A discussion with local artist and teacher, Ross Hettinger
Tall, clean cut, neatly dressed, and built like a west river ranch hand, Ross Hettinger does not fit the stereotype that many people have for an artist. According to Ross, people sometimes respond to his artwork in disbelief: YOU did that?
“Apparently I don’t look or act like an artist, ” Ross joked. He may not dress like a Greenwich Village Bohemian, but he has the mind of an artist, with the work ethic of a South Dakotan and, most importantly, a heart with a strong desire to create.
Ross grew up on ranches near Fort Pierre and later near Highmore, SD. Much of his free time was devoted to helping with chores or exploring the hills and creeks surrounding his childhood home. Ross frequently brought home buckets filled with rocks, bones, fossils and antlers for further study. From those experiences came his first drawings of animals and landscapes, and helped him to develop a deep love and respect for the natural world. His artistic creations reflect his love of the wild with landscapes and wildlife subjects dominating his work.
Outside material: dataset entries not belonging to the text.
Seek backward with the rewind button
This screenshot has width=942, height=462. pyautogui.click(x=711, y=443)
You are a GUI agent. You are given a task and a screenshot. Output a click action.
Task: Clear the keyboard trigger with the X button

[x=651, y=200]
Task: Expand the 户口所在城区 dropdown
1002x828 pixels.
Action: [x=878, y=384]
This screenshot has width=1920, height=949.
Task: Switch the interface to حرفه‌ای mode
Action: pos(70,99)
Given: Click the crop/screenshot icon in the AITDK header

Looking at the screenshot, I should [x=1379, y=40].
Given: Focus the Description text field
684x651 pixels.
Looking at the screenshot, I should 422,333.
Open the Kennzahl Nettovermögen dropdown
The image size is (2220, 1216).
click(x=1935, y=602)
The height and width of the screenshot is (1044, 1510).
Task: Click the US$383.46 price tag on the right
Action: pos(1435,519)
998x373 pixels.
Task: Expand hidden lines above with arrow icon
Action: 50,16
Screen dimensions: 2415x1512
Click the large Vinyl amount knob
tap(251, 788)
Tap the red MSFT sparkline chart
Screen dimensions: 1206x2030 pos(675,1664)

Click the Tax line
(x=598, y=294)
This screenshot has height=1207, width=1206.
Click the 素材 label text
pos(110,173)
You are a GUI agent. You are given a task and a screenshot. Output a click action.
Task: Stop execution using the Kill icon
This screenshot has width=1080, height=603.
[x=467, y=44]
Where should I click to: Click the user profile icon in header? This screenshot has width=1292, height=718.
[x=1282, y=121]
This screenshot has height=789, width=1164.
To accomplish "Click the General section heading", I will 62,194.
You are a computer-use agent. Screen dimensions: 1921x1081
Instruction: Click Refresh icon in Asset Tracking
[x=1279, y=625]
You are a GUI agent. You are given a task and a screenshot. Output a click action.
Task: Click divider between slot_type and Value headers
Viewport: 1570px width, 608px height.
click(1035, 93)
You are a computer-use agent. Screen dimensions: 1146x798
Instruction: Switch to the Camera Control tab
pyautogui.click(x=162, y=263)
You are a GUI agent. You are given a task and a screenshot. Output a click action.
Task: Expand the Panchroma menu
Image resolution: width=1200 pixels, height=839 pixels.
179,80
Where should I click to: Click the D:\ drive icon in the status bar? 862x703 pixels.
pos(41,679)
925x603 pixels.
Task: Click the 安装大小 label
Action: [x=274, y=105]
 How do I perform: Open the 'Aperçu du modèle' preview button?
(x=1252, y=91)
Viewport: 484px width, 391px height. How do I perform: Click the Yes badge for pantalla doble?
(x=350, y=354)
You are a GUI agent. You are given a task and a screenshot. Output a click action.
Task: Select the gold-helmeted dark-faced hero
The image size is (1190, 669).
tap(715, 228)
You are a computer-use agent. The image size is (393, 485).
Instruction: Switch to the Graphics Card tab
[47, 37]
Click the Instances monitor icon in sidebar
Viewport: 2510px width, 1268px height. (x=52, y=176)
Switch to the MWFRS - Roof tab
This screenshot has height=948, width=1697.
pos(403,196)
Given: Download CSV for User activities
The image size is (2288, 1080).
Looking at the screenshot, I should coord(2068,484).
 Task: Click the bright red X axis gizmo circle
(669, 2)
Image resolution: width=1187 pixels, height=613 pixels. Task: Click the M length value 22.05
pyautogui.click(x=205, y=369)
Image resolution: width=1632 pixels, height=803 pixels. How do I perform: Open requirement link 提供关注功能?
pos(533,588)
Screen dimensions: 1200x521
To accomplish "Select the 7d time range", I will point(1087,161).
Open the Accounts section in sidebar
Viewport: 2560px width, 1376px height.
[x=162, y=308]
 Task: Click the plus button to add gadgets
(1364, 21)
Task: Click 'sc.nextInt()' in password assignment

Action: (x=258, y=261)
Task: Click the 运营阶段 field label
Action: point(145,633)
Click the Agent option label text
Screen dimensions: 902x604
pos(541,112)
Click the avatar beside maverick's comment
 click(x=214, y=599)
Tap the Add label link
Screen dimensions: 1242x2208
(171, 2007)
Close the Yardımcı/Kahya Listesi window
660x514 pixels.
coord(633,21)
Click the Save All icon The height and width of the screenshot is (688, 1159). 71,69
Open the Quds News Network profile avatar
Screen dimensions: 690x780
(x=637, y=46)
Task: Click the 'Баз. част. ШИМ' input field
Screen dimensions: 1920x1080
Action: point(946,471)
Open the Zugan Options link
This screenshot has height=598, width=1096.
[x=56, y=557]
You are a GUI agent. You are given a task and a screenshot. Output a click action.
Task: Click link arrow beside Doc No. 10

Lifelike ceramic fish are the main focus of Ross’s work at the moment, an interest nurtured in childhood by a great uncle. “He would pick me up from school while my mother was working and we’d go from the school directly to the river or a stock dam and fish until near nightfall,” Ross explained. “It was during these quiet and slow moving times that I could develop my observational skills. I would study the rocks, leaves, grasses, and, of course, the fish.”
The observational skills that Ross developed during those slow moving times are something that he finds to be of the utmost importance. “Being an artist has less to do with your ability to draw or paint,” said Ross, “and more to do with observing the artistic things happening all around you, and then translating those things into a visual form for everyone else to enjoy and see from your point of view.”
An experience that has served as inspiration for Ross started when he was hiking alone in the Badlands. He sat down on a rock to rest when he heard a grunt over his shoulder and turned to find a lounging bull bison not 35-yards from where he sat.
“The bull seemed less concerned with our proximity than I did,” remembers Ross. “But I still calmly vacated his space. I had gone hiking to find some bison and photograph them – from a distance. I didn’t get a shot of that old bull, but his image is burned into my brain. I’ve created a painting, drawing, and sculpture of him since.”
Art isn’t Ross’s only passion. He also has a passion for teaching, and is an art instructor at Simmons Middle School, where he facilitates the process of art exploration and creation for students.
“As a teacher, I love the process a student goes through,” Ross explained. “From seeing the example I’ve made and thinking it’s impossible to completing the project, I’m so proud of what they’ve done.”
The irony is that when Ross was in school, he didn’t have the opportunity to take art classes until high school, when he had a passionate teacher who recognized and cultivated his talent. The artist-teacher now passes on this important experience to his own students.
One simply never knows what uncultivated, creative talent may come walking into a classroom, so it’s best to teach with eyes and mind wide open. Thankfully, Aberdeen has receptive, gifted teachers who understand this and are eager to serve their students. And multitalented, local artist Ross Hettinger can be counted among them.